The Joint Information Environment, the Defense Department's massive undertaking to unify military IT equipment and services, has been both a major point of focus and a lightning rod in recent years. And while it's not as widely discussed by officials in public as it was perhaps a year ago, that doesn't mean everything is quiet on the JIE front.

One top DoD official blasted a lack of progress and territorial disputes over the network at an AFCEA DC event in Washington on June 24, pointing to cultural resistance in the services. Among the issues under dispute are localized control of parts of the DoD network, the ongoing transition to joint regional security stacks designed to provide better DoD-wide network visibility, and overall ceding of network management over to a more-centralized DoD IT approach to network command and control.

Related: DoD advancing JIE via joint regional security stacks

"There's been a lot of talk about progress [and] a lot of people are happy with where we are. I'm not," said Lt Gen Mark Bowman, Joint Chiefs director of command, control, communications and computers/J-6. "People think they own their own network. They don't own any networks. This is all part of the Department of Defense networks, and we need to realize that [and] act like that."

Bowman's blunt remarks marked a contrast from those made a week earlier by Defense Information Systems Agency leadership praising headway on JIE's many moving parts.

"Our progress on JIE is tied to the joint regional security stacks," Lt Gen Ronnie Hawkins, DISA director, told reporters in a June 18 press briefing. "We're moving ahead in implementing that capability across the [continental U.S.] as well as in Europe and in southwest Asia. When you're talking about security stacks, you're talking about JIE. When you're talking about the operational side, we have gone through a series of exercises as well as confirmation on how it is we will operate JRSS. Those things are taking place right now and we are doing that in concert with the Army, the Air Force and the Navy. So there's a lot going on with JIE; we just talk about it from the perspective of implementing these capabilities."

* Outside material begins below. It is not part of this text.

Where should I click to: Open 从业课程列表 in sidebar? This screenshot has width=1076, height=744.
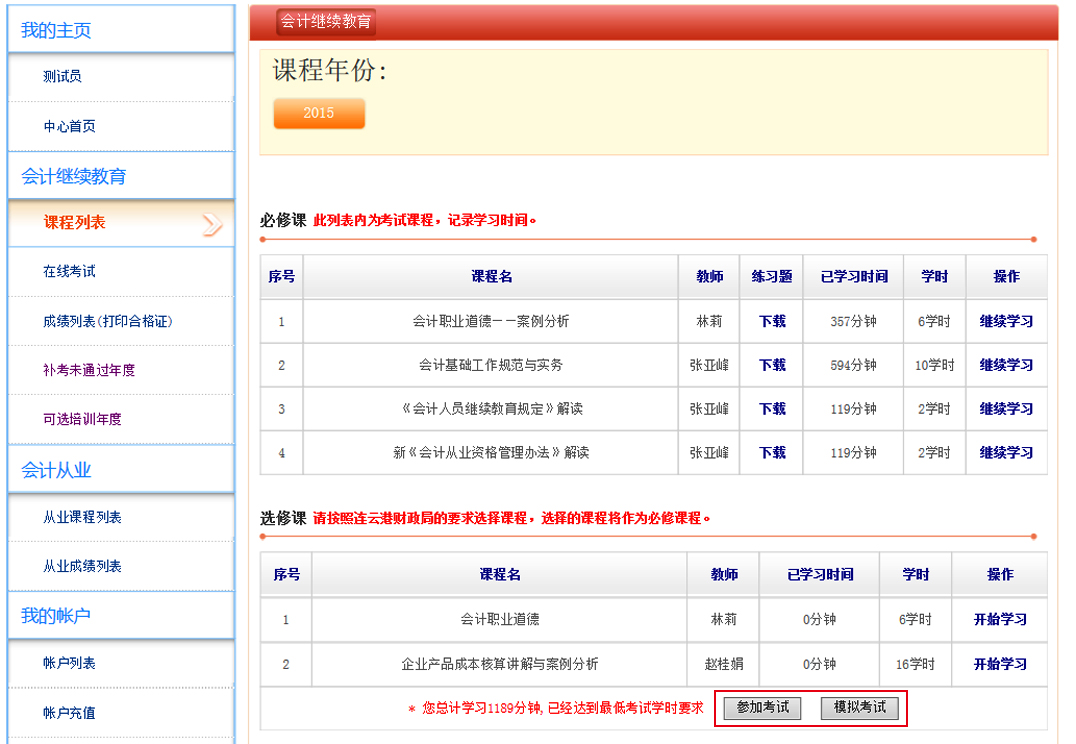pos(82,517)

Bowman, who also expressed concerned that DISA may be juggling too many of DoD's IT and network responsibilities, painted a different picture.

Online Multimedia Report: The JIE Explained

JRSS "is a must-do this year, but we got people looking at it and reading the homework and deciding they don't really want to do that," Bowman said. "Army is behind it, Air Force isn't. Now why is that? Why can't we get behind it?"

The answer may in part be that personnel within the services are waiting to see JIE's concepts proven out as successful. In many ways, enterprise email – an effort led by DISA that took over the Army's email systems and also encountered a lot of friction – is a mini-template for the JIE transition.

At a Bloomberg Government acquisition event on June 4 in Tysons Corner, Virginia, Navy and Air Force procurement officials expressed some hesitation when asked about the push toward JIE.

"People said everybody ought to go to DISA email. So we looked at the DISA service…and we determined from a business case perspective that enterprise email was unaffordable for us," said Elliott Branch, deputy assistant secretary of the Navy for acquisition and procurement. "So I think JIE really is a vehicle for a voyage of discovery, and as we start to look at various areas of service and various components, we're going to look at those from a business case perspective and move eventually to that environment. But I would say we're moving to it not with a home-run hitter, but with hitting a single, getting on base with one – it'll be more of that approach."

Where Branch sees a need for caution, others see the potential for something more threatening, especially amid calls like those from Bowman to accelerate the transition to enterprise IT in the military.

"When it comes to the information environment and what we need to think about it before we go too far, too fast toward JIE…if we have a system that is common across the board, that provides one target for our enemies. So think about that," said Randall Culpepper, program executive officer for combat and mission support in the office of the assistant secretary of the Air Force for acquisition.

"Having disparate capabilities within stovepipes is not necessarily a bad thing," Culpepper said. "Having redundancies that function in slightly different ways can be confusing to the enemy and that's not necessarily a bad thing. That's not all our money in one bank account. So just think about, before we move, hey – common structures that can be operated on – that's probably not a bad thing, if we can have common structures and set them up in new ways. Or a common operating picture so that we talk to one another. But we have to be careful as we move to JIE and I think we have to do it in small bites."